··· DATA

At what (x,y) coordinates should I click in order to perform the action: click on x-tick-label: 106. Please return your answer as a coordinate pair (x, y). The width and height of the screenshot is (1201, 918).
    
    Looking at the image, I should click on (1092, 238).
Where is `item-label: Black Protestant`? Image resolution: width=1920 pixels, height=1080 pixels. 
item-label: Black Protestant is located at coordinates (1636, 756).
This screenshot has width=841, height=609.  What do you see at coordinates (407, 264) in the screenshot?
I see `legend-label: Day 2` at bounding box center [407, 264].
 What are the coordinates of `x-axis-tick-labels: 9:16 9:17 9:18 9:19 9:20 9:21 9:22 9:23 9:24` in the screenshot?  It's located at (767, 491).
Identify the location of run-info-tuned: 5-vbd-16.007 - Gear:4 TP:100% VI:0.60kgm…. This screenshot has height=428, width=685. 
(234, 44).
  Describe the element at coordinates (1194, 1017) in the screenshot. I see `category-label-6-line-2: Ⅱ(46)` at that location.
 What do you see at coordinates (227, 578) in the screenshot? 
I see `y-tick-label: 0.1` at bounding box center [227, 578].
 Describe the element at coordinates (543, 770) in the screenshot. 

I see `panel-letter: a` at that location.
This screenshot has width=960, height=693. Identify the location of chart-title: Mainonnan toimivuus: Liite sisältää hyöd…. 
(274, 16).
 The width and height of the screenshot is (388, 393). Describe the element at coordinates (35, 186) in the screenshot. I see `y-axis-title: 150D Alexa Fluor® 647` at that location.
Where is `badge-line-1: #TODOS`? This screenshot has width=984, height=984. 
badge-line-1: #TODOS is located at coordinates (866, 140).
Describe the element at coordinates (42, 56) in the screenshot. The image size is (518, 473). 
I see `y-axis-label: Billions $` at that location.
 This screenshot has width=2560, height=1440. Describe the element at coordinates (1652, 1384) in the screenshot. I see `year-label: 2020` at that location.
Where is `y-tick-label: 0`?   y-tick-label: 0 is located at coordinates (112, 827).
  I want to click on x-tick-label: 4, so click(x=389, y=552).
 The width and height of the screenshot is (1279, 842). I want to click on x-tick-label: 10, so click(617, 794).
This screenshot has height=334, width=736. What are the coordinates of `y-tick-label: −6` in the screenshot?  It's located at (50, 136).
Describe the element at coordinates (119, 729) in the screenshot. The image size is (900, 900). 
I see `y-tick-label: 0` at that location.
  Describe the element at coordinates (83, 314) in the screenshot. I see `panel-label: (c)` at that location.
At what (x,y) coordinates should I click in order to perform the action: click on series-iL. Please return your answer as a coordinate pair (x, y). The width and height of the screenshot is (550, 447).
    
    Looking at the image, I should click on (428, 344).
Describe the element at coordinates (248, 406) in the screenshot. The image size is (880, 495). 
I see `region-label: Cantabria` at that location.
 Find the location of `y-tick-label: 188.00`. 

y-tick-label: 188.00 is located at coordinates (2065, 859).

······

• [WORK INSTRUCTION]: Please copy the items again, from the line containing "Describe the element at coordinates (248, 406)" through the last of the items, with "screenshot" replaced by "screen capture" and nothing else changed.

• [RESULT]:
Describe the element at coordinates (248, 406) in the screen capture. The image size is (880, 495). 
I see `region-label: Cantabria` at that location.
 Find the location of `y-tick-label: 188.00`. 

y-tick-label: 188.00 is located at coordinates (2065, 859).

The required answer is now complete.